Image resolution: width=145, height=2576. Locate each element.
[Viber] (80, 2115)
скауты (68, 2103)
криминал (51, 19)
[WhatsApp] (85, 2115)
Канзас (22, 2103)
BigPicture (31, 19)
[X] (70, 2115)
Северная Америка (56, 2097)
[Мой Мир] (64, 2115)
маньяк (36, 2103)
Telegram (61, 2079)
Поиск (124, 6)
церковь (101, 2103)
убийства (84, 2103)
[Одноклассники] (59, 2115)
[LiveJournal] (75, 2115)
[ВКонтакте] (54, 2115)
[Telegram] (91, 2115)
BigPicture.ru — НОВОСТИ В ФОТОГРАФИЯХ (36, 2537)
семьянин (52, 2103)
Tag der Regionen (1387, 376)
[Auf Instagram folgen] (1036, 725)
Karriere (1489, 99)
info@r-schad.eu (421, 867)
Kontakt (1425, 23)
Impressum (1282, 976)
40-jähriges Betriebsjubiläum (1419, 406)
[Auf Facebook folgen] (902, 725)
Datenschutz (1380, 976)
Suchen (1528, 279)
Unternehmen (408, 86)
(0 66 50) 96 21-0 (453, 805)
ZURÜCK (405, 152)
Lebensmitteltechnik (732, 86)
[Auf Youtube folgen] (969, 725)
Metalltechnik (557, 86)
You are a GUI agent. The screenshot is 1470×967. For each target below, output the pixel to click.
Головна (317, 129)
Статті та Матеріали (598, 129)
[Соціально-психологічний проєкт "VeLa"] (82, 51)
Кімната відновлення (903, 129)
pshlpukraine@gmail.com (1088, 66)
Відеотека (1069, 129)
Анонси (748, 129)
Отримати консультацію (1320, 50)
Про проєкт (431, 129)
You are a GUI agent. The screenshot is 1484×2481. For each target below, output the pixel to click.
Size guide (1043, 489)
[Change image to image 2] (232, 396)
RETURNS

......

Goal of the exercise:
Provide a verbatim reproduction of all the records.

Exercise result:
Image resolution: width=145, height=2576. Locate each element.
[Viber] (80, 2115)
скауты (68, 2103)
криминал (51, 19)
[WhatsApp] (85, 2115)
Канзас (22, 2103)
BigPicture (31, 19)
[X] (70, 2115)
Северная Америка (56, 2097)
[Мой Мир] (64, 2115)
маньяк (36, 2103)
Telegram (61, 2079)
Поиск (124, 6)
церковь (101, 2103)
убийства (84, 2103)
[Одноклассники] (59, 2115)
[LiveJournal] (75, 2115)
[ВКонтакте] (54, 2115)
[Telegram] (91, 2115)
BigPicture.ru — НОВОСТИ В ФОТОГРАФИЯХ (36, 2537)
семьянин (52, 2103)
Tag der Regionen (1387, 376)
[Auf Instagram folgen] (1036, 725)
Karriere (1489, 99)
info@r-schad.eu (421, 867)
Kontakt (1425, 23)
Impressum (1282, 976)
40-jähriges Betriebsjubiläum (1419, 406)
[Auf Facebook folgen] (902, 725)
Datenschutz (1380, 976)
Suchen (1528, 279)
Unternehmen (408, 86)
(0 66 50) 96 21-0 (453, 805)
ZURÜCK (405, 152)
Lebensmitteltechnik (732, 86)
[Auf Youtube folgen] (969, 725)
Metalltechnik (557, 86)
You are a GUI agent. The screenshot is 1470×967. For each target below, output the pixel to click.
Головна (317, 129)
Статті та Матеріали (598, 129)
[Соціально-психологічний проєкт "VeLa"] (82, 51)
Кімната відновлення (903, 129)
pshlpukraine@gmail.com (1088, 66)
Відеотека (1069, 129)
Анонси (748, 129)
Отримати консультацію (1320, 50)
Про проєкт (431, 129)
You are a GUI agent. The screenshot is 1484×2481. For each target below, output the pixel to click.
Size guide (1043, 489)
[Change image to image 2] (232, 396)
RETURNS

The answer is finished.